Check with your local authorized Janome dealer to pick up a Taping Guide Foot for your machine. It is currently available in two sizes, one for Janome top loading 9mm stitch width models and a second one for horizontal rotary hook models with either 7mm or 5mm stitch width.



Comments (10)

gracious said:
gracious's picture

Your example is on a straight edge.  Does this foot do corners or curves as on a quilt?  How do the opposing ends of the binding get joined? If this works on quilts, it would be great.  Others I have tried don't do corners or curves very well.  Hope this one is better.

Liz Johnson.Editor.Sew4Home said:
Liz Johnson.Editor.Sew4Home's picture

@gracious - as mentioned in the follow-up to comments below, doing corners requires stopping, folding, and re-setting -- just like with any kind of foot. Janome actually makes a specific foot for quilt binding, so that may be a better option if you are really looking for something just for quilting. S4H isn't really a quilting-specific site, so we are thrilled with how it worked to bind the straight edges that could become the top of a bag, the edge of a pocket, etc. We did not test it on curves, but you could certainly visit your local Janome dealer to find out more. Here's the link to the Quilt Binding Set: http://janome.com/en/accessories/sewing-machine-feet/quilt-binder-set/

Liz Johnson.Editor.Sew4Home said:
Liz Johnson.Editor.Sew4Home's picture

We don't have info on every single model, and although I don't see this machine in the "official" list on the Janome website, it was a special edition model and so might not be in the permanent list. However, it is a standard 9mm and several of the similar 9mm Memory Craft models are listed. It should be fine. You can always check with your local Janome dealer to be 100% sure. 

rosalene said:
rosalene's picture

What is your opinion of using this to bind a quilt?  Will it do corners?

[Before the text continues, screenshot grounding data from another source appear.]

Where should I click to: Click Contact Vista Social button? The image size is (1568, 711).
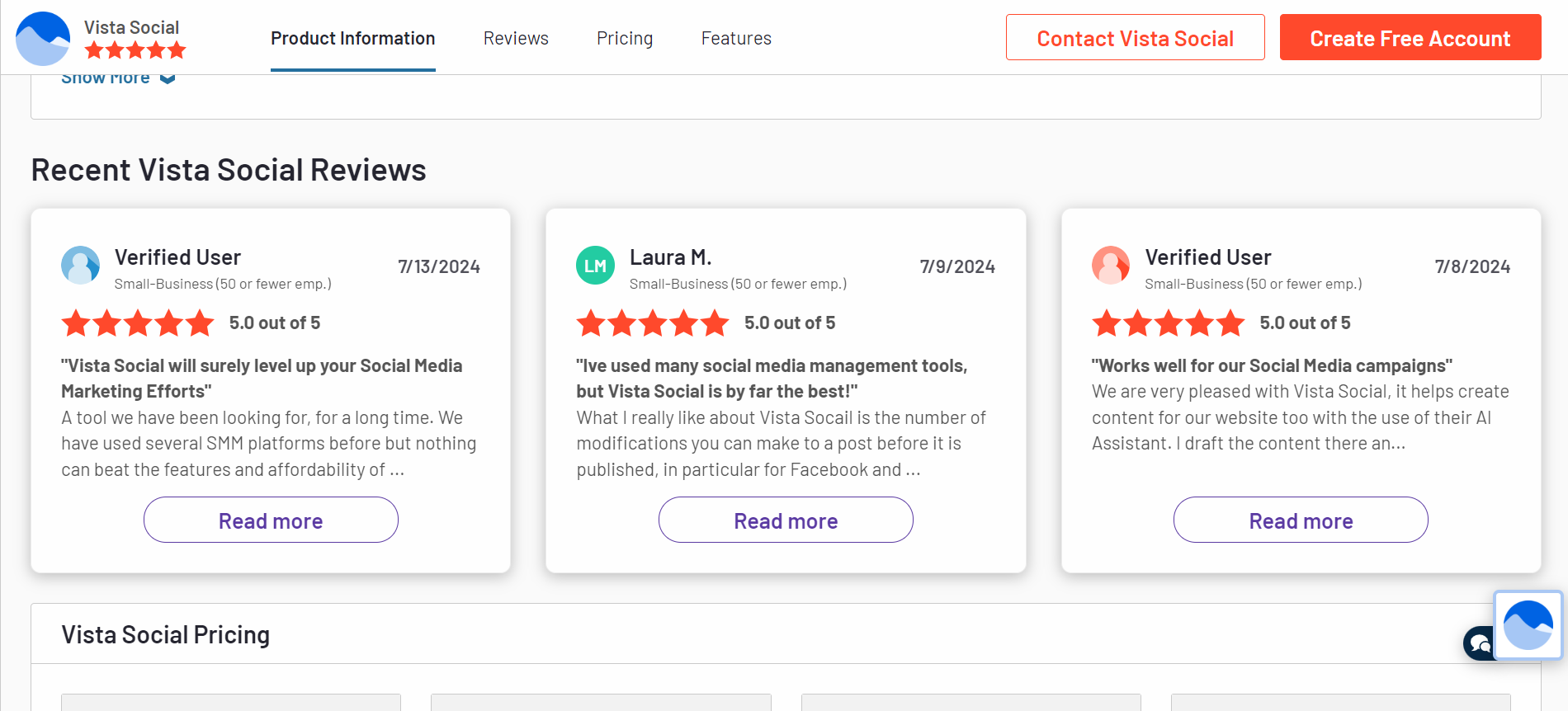point(1135,38)
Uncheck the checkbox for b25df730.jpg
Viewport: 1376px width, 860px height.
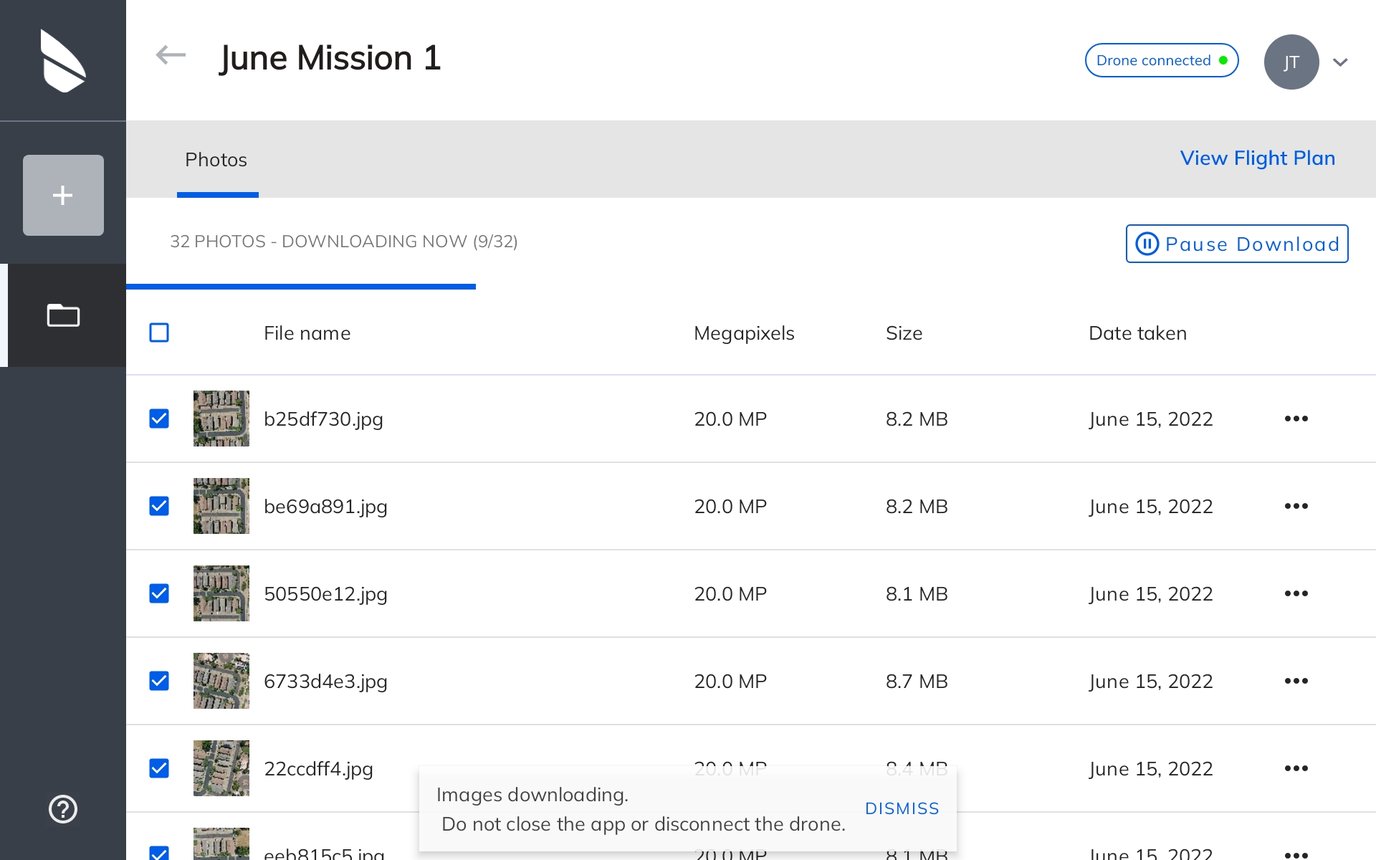pyautogui.click(x=159, y=418)
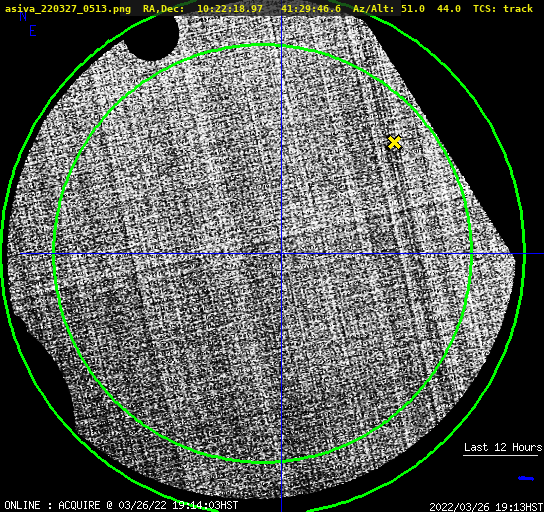544x512 pixels.
Task: Click the RA,Dec: label in header
Action: 164,9
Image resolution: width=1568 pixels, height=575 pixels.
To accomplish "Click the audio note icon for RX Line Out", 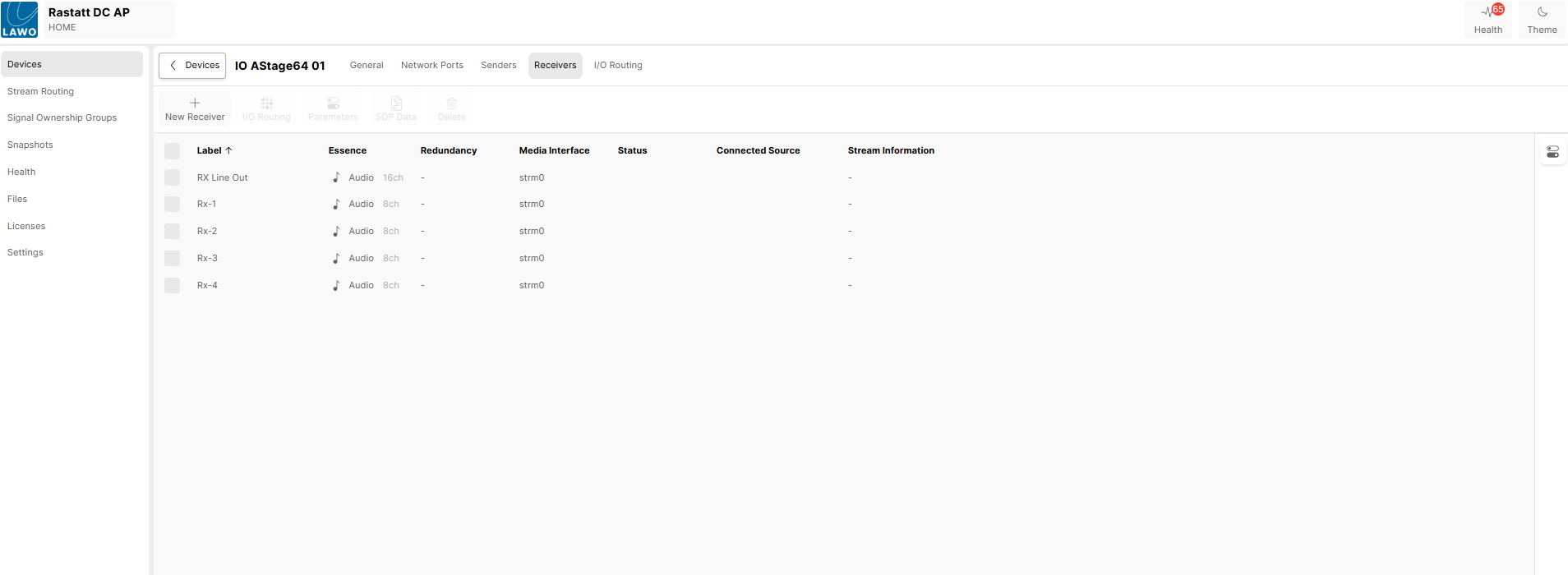I will (336, 177).
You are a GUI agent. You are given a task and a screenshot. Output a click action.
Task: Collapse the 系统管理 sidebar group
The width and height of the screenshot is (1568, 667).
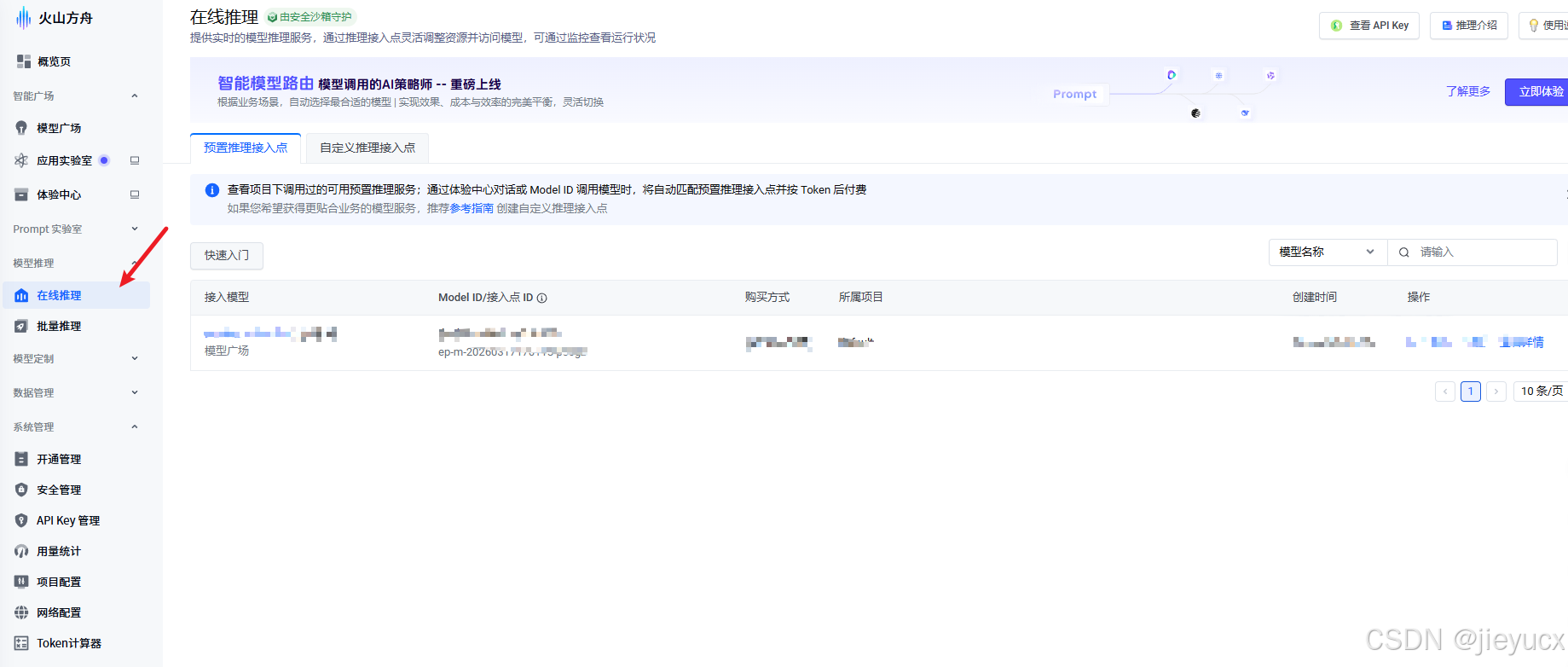point(135,426)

Liz Johnson.Editor.Sew4Home said:
Liz Johnson.Editor.Sew4Home's picture

@Rosalene - We're not quilting experts here at Sew4Home, but the thicknesses inherent in most quilting projects might not make this perfect. Janome actaully makes a Quilt Binding Set, that is set-up to feed and fold the binding in a quilting situation. A link is included below for a page and video tutorial from Janome. Yes it can handle corners, in the same manner as any foot, you need to stop, re-fold and re-set to make a pretty corner. 


Caroline from France said:
Caroline from France's picture

I have a Singer sewing machine. Do you happen to know if the Janome feet fit on Singer machines?

Liz Johnson.Editor.Sew4Home said:
Liz Johnson.Editor.Sew4Home's picture

@Caroline - You'd want to check with your local dealer. Traditionally presser feet work best within brand, but sometimes there are exceptions. We only tested the foot on our Janome studio machines.

Maria Stella said:
Maria Stella's picture

Thank you for all your amazing tutorials! 

I do have a Taping Guide Foot, but I have no idea how to deal with corners so I haven't been using it. Do you have some advice?